Our phones contain all kinds of important data, from our address books to our current location - and we expect that information to be used by our apps on a need-to-know basis.
So why does the Android version of the WinAmp music player want access to pretty much everything?
Every Android app has a manifest, which lists the data permissions it needs. WinAmp's one is a doozy: it wants to access the cellular network database to access your approximate device location, to access the GPS system to get your precise location and to view log files that can reveal how you use your phone.
It's not the only one, either: another player, MixZing, wants to access the approximate location of your phone as well as access the phone features, which could potentially reveal your phone number and serial number, what number you're connected to if a call is active, and so on.
That's the kind of data spyware tries to capture. Why would music players want it?
SPY AMP: WinAmp's wish-list of permissions includes GPS data and sensitive log files
We asked Peter Jeffe of SocialMuse, MixZing's creator. "We're about to release a major social feature that lets you browse other users' music libraries, follow them and get updates and so on," he says.
"That's what the coarse location permission is for. In fact, we're adding fine location in the next release to let people locate themselves on the map, but it's important to note that we randomise users' locations in any case - so no-one can pinpoint a user to a specific location... we may allow users to show their precise location to friends, but we haven't decided that yet."
And the phone status? "We need to know the phone state so that we can properly handle controlling the music when calls start and stop." The same, presumably, applies to WinAmp.
Fear vs forward planning
Isn't there a danger that by allowing for features that haven't been implemented yet, developers' permission requests could alarm users?
"Well, it is a balancing act, but that's the nature of it," Jeffe says. "I think the transparency for the users is important." MixZing doesn't hide its permission requests; like other Android apps, it tells you about them when you install it - and if you're not happy, you can simply quit the installer. That's certainly more transparent than Apple's approach, where you have to hope that the App Store reviewers spotted any nasties.
"I think most people rely more on the reputation of an app," Jeffe says. "I know that I don't look too hard at popular apps, on the assumption that they wouldn't do anything to jeopardise their hard-won position in the rankings, and I'm betting that's a common approach."

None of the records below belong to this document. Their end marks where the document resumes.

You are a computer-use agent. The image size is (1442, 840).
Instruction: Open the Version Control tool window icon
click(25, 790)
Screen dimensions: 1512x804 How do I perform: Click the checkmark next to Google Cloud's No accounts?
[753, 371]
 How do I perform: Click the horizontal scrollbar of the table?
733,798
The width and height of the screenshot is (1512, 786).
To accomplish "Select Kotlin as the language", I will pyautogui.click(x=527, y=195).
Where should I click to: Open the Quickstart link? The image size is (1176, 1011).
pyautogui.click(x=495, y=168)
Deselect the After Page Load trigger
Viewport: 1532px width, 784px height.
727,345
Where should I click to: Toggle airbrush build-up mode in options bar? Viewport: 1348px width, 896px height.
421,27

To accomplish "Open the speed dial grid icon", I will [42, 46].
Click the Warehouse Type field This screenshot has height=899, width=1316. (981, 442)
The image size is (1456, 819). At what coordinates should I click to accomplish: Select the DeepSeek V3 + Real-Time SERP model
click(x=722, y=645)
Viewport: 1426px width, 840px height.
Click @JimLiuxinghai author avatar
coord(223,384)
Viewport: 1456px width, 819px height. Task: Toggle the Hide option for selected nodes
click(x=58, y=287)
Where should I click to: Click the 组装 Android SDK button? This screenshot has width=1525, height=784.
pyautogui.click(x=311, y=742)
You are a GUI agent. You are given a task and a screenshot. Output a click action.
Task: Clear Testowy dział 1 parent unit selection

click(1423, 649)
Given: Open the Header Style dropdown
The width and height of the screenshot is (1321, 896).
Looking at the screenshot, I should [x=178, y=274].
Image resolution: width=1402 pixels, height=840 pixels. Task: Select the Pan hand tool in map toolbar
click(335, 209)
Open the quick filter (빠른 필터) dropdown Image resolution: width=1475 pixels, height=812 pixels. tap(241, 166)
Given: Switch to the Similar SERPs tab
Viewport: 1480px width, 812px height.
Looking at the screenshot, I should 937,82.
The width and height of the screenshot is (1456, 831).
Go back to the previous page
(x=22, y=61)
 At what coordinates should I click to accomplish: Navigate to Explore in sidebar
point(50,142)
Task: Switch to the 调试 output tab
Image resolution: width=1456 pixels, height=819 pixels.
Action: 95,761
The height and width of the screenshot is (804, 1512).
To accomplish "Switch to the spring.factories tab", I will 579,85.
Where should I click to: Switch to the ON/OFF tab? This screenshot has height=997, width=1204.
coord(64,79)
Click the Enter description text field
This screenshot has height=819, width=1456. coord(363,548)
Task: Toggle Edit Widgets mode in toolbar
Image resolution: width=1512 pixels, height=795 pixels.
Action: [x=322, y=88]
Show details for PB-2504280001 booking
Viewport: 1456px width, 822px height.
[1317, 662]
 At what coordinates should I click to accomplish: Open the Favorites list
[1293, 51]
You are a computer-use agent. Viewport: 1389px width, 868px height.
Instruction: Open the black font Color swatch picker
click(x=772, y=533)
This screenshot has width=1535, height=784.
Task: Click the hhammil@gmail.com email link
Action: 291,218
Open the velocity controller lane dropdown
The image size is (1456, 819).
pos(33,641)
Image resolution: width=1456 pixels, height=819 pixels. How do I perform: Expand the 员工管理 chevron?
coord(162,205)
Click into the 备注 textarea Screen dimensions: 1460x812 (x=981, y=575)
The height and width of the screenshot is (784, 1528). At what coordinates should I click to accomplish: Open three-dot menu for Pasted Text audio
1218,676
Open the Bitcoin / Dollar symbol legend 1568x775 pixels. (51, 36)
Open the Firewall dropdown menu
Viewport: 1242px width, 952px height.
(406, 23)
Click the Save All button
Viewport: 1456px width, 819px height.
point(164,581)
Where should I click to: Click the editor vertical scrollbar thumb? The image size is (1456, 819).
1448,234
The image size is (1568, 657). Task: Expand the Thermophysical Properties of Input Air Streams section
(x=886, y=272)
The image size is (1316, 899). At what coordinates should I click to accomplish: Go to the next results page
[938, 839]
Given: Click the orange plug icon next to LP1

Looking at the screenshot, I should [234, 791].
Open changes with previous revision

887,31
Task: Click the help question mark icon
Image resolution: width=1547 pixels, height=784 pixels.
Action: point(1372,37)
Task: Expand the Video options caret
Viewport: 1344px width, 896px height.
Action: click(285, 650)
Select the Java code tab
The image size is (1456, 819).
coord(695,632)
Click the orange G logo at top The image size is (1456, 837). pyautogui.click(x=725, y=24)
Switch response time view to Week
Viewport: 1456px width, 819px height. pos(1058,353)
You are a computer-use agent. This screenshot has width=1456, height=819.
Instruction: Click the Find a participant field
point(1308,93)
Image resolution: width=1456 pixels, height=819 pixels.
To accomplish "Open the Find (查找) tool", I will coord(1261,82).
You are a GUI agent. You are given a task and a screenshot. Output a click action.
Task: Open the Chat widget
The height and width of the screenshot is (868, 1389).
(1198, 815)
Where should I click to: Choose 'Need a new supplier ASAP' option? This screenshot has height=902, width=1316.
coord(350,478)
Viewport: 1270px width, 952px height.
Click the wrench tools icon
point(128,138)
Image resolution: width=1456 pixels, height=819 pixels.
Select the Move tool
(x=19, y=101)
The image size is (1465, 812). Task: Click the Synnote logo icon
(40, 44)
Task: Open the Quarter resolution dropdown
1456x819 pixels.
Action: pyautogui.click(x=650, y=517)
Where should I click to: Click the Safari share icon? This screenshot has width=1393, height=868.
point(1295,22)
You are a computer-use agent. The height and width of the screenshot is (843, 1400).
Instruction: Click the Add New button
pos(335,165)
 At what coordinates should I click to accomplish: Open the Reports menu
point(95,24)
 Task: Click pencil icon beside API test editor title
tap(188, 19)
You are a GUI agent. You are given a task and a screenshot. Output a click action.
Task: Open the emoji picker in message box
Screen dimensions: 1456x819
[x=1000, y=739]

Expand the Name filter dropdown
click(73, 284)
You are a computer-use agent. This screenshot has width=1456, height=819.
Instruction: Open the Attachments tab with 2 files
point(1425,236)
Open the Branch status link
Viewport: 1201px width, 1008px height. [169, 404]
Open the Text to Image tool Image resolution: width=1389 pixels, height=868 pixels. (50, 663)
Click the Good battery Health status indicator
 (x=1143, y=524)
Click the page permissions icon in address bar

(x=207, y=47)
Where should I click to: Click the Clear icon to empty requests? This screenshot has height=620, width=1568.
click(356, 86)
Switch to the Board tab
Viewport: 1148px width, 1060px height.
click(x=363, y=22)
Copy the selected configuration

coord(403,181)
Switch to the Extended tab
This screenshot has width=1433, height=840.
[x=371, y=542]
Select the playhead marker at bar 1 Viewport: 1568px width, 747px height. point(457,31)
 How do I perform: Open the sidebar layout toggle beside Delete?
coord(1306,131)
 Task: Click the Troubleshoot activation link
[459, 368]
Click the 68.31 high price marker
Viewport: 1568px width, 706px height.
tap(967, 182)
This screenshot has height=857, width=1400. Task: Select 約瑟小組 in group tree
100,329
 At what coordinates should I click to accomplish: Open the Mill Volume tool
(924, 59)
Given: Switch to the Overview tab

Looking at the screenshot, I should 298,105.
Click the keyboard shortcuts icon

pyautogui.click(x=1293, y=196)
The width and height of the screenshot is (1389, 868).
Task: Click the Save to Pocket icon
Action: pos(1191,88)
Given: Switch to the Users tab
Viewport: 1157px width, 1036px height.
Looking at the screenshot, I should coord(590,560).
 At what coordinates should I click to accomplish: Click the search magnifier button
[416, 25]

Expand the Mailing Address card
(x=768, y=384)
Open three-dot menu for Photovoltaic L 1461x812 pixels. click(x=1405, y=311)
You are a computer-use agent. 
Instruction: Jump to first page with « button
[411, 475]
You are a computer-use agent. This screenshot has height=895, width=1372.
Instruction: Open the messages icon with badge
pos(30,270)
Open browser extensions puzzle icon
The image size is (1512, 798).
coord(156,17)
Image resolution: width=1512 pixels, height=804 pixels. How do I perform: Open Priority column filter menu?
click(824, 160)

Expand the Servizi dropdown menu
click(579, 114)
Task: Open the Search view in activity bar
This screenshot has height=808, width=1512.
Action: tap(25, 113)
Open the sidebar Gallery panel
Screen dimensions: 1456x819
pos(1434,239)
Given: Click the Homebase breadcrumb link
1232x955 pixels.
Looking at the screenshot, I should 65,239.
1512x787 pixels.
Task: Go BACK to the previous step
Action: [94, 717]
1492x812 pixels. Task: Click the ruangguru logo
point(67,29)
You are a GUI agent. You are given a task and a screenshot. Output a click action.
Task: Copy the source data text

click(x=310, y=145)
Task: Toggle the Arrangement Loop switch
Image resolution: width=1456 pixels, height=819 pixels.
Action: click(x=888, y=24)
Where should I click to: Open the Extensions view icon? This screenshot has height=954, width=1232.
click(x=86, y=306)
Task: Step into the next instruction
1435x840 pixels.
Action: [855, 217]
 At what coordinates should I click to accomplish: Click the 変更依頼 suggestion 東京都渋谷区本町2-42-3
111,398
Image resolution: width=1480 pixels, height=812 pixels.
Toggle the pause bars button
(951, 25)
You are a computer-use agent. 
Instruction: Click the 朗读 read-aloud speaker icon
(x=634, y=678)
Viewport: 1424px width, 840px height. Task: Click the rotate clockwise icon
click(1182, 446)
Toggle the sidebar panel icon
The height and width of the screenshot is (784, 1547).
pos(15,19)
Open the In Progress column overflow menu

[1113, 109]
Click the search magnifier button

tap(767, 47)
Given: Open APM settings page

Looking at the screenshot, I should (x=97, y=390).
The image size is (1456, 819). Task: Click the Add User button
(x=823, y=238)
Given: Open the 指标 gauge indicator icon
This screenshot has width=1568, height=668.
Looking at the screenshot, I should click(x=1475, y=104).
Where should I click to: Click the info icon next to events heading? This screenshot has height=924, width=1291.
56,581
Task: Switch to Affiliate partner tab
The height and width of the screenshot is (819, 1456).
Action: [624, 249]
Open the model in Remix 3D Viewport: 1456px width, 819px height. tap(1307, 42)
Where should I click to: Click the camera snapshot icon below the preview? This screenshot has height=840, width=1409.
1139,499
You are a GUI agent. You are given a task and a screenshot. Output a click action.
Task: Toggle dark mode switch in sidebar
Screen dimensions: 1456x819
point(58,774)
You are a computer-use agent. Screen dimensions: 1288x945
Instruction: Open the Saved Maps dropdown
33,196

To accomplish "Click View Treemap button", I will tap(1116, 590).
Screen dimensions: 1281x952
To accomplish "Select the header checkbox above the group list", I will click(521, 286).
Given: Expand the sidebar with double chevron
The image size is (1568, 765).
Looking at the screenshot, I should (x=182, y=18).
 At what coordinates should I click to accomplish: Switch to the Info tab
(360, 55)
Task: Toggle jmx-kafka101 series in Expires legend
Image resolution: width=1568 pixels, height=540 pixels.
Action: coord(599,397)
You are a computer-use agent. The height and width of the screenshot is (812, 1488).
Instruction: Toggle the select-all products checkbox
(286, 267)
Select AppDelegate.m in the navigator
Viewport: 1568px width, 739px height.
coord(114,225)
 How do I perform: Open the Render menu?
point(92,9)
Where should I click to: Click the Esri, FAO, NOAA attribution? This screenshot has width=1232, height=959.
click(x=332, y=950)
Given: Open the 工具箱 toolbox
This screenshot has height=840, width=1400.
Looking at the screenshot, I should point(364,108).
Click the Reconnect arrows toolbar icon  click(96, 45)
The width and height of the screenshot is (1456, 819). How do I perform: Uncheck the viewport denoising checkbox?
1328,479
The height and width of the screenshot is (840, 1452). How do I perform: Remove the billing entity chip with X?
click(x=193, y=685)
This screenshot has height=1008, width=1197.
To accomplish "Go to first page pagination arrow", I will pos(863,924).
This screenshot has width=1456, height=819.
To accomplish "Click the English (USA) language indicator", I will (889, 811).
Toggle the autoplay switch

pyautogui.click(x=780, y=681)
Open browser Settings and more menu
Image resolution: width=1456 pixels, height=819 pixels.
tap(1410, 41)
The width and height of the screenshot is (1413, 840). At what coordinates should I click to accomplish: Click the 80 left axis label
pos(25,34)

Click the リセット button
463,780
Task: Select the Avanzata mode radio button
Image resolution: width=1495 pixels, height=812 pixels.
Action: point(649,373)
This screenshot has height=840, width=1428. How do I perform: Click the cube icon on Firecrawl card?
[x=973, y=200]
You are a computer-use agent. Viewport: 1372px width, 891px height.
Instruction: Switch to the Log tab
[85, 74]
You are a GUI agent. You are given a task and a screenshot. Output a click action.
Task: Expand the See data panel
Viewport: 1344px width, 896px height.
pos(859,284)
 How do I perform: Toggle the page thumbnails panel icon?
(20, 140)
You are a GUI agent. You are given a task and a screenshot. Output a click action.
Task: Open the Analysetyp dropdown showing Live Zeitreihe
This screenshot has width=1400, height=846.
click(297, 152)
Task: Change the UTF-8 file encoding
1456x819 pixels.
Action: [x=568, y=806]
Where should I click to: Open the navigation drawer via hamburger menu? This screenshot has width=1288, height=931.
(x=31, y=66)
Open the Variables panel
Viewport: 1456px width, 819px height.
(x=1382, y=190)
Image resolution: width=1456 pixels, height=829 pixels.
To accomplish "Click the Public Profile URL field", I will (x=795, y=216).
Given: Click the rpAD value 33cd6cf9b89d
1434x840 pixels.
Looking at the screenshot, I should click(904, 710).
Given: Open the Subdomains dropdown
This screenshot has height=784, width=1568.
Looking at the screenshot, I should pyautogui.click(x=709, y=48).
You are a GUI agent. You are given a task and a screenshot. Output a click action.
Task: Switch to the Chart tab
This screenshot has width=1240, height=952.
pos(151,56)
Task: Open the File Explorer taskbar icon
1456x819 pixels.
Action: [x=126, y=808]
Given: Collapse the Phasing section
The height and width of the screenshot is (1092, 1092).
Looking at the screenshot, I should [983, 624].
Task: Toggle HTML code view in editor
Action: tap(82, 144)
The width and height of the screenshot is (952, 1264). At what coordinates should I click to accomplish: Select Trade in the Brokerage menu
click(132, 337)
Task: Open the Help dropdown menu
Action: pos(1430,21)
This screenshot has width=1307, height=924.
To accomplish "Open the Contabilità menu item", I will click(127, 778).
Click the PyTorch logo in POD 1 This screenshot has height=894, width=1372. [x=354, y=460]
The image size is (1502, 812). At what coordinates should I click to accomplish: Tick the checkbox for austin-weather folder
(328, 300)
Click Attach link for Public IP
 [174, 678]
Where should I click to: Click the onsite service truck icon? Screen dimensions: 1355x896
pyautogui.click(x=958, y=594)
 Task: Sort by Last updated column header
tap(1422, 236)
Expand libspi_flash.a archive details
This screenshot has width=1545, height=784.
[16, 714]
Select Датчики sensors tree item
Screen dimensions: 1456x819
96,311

FORWARD PLANNING: MixZing wants to use location awareness for future social networking features
Privacy isn't an Android-specific problem - at the time of writing everybody in iPhone-land is piling on Color, which was designed specifically to data-mine people's social interactions - but it's still cause for concern.
Lookout's App Genome Project, which aims to identify security threats, found that 28% of free Android apps could access your location compared to 34% on iPhone; and where 7.5% of free Android apps could access users' contact data, that rises to 11% on iPhone.
However, Android apps do make more use of third party content such as advertising networks: nearly half of Android apps use such code compared to around 20% on the iPhone.
What lies beneath
Reputable firms' apps probably won't go sniffing for data, but that doesn't mean no apps will. Last year, security firm SMobile's Android analysis found that one in five apps "request permissions to access private or sensitive information that an attacker could use for malicious purposes... 29 applications were found to request the exact same permissions [as] known spyware".
As SMobile pointed out, while the majority of such apps were undoubtedly benign, "there is no means available for a user to know for sure that the app they just downloaded is only doing what the user sees it doing."
There is now - or at least, there is if you don't mind fiddling. Researchers from Intel Labs, Penn State and Duke universities created TaintDroid, which finds out what apps are up to. Their own tests found that of the 30 major applications they tested, half of them transmitted data without users' knowledge, in some cases including telephone numbers and even IMEIs, the numbers unique to each phone. The researchers have now released the source code and instructions explaining how to compile it.
If you stick to reputable apps and read the small print when you install, you're unlikely to encounter any significant problems - like Apple, Google has a remote kill switch for dodgy apps - but if you're still worried, you can install an app to make your data useless to the data miners.
Privacy Blocker is a two-stage solution: first, it finds out what data apps are trying to transmit; then, it takes that data and replaces it with nonsense.